Somehow, through the misinterpretation and misapplication of the First Amendment (Congress shall make no law respecting an establishment of religion, or prohibiting the free exercise thereof) many people expect that a man or woman who holds Faith high in regard, should now stifle that exercise of faith because of the election to a political office.
It should not be done, nor in many cases could it be done. We elected a whole person, not 2/3 of a man or woman. A person's spirit will sustain them many times when their mind or body may temporarily fail them, especially in time of crisis or pressure.
I argue that people may feign leaving spiritual beliefs behind for the sake of an election but that their views, actions and votes are always going to be colored by that belief system, or that, by definition, they never had a belief system at all.
We want the best for our country. I believe that we all do. What we have to ask is: Do you believe that you have to answer for how you act, and what you do? Does you belief system say so? Some belief systems would say no, and that observers should just rely on the personal integrity of the practitioner. They would have us judge an invisible, spiritual issue with empirical and physical evidence. I cannot be done.
Practitioners of many belief systems are allowed to make it up as they go along- see situational ethics and moral relativism. Other systems teach that opposition to the system must be eradicated. Apologists for those systems (intellectuals only, not practitioners) assure concerned observers that only a small percentage of zealots would harm practitioners of other belief systems, and that intellectual ascension is the answer, completely ignoring the complications that arise from trying to judge a spiritual issue with mind or intellect, similar to problems one might encounter from trying to solve an Algebra problem with a dictionary.
Man is who he is- mind, body and spirit. Take away any one of the three and the man ceases to be a man. A man's belief system, and spiritual path (whatever flavor that may be) is inseparable from that man, and it is reflected in his spirit.
I would conclude that Barak Obama has spiritual issues. He seems to want us to believe that a man can be, and perform, as a two-dimensional subject in a three-dimensional universe. It cannot be so. But in an effort to be homogenous and inclusive, he invites elements, policies conclusions that are lethal to our country, freedoms and way of life.
People may call me an alarmist, but the boy who cried wolf was only wrong the first three times.

◆ **Prompt 1**:
Answer these questions about the essay on faith and public office:
(a) What three parts does the essay say make up a man?
(b) To what does the essay compare judging a spiritual issue with mind or intellect?
(c) According to the essay, how many times was the boy who cried wolf wrong?
The essay and the records have nothing to do with each other.

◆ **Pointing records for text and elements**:
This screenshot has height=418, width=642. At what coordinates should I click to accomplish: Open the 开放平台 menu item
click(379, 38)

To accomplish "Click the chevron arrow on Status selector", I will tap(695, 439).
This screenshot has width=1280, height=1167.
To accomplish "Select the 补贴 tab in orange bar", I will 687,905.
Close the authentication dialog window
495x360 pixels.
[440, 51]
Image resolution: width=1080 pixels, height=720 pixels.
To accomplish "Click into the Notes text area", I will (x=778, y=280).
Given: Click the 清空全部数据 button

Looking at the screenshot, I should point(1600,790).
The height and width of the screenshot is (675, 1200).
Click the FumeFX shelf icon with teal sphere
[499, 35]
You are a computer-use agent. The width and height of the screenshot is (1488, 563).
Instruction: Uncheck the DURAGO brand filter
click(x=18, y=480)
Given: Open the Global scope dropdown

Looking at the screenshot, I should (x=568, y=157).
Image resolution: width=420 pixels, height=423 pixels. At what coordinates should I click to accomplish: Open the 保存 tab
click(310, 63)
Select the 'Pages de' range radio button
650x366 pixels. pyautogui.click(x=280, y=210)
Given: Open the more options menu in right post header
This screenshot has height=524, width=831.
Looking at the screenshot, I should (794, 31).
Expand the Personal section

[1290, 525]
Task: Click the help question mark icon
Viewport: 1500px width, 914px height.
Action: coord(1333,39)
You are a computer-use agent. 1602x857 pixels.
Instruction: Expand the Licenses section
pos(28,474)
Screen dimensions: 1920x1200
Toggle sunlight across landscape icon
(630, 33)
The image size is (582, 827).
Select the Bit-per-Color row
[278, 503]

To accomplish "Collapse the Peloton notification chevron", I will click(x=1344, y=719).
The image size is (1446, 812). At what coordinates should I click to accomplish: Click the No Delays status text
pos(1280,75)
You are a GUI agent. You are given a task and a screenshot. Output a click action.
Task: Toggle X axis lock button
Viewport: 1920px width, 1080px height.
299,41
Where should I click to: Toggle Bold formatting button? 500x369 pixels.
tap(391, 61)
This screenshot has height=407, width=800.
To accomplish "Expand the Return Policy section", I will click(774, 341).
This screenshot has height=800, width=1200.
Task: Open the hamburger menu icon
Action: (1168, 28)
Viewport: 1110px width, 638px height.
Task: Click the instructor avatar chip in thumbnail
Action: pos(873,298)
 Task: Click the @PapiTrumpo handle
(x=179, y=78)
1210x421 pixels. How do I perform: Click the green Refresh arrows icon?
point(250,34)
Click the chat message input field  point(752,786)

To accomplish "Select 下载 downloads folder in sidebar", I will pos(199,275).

◆ **Prompt 2**: Output the records line for line, without any changes, from the line with "You are a computer-use agent. 1602x857" up to and including the last line of the records.

◆ **Complete response 1**:
(a) Mind, body and spirit.
(b) Trying to solve an Algebra problem with a dictionary.
(c) Only the first three times.

◆ **Complete response 2**:
You are a computer-use agent. 1602x857 pixels.
Instruction: Expand the Licenses section
pos(28,474)
Screen dimensions: 1920x1200
Toggle sunlight across landscape icon
(630, 33)
The image size is (582, 827).
Select the Bit-per-Color row
[278, 503]

To accomplish "Collapse the Peloton notification chevron", I will click(x=1344, y=719).
The image size is (1446, 812). At what coordinates should I click to accomplish: Click the No Delays status text
pos(1280,75)
You are a GUI agent. You are given a task and a screenshot. Output a click action.
Task: Toggle X axis lock button
Viewport: 1920px width, 1080px height.
299,41
Where should I click to: Toggle Bold formatting button? 500x369 pixels.
tap(391, 61)
This screenshot has height=407, width=800.
To accomplish "Expand the Return Policy section", I will click(774, 341).
This screenshot has height=800, width=1200.
Task: Open the hamburger menu icon
Action: (1168, 28)
Viewport: 1110px width, 638px height.
Task: Click the instructor avatar chip in thumbnail
Action: pos(873,298)
 Task: Click the @PapiTrumpo handle
(x=179, y=78)
1210x421 pixels. How do I perform: Click the green Refresh arrows icon?
point(250,34)
Click the chat message input field  point(752,786)

To accomplish "Select 下载 downloads folder in sidebar", I will pos(199,275).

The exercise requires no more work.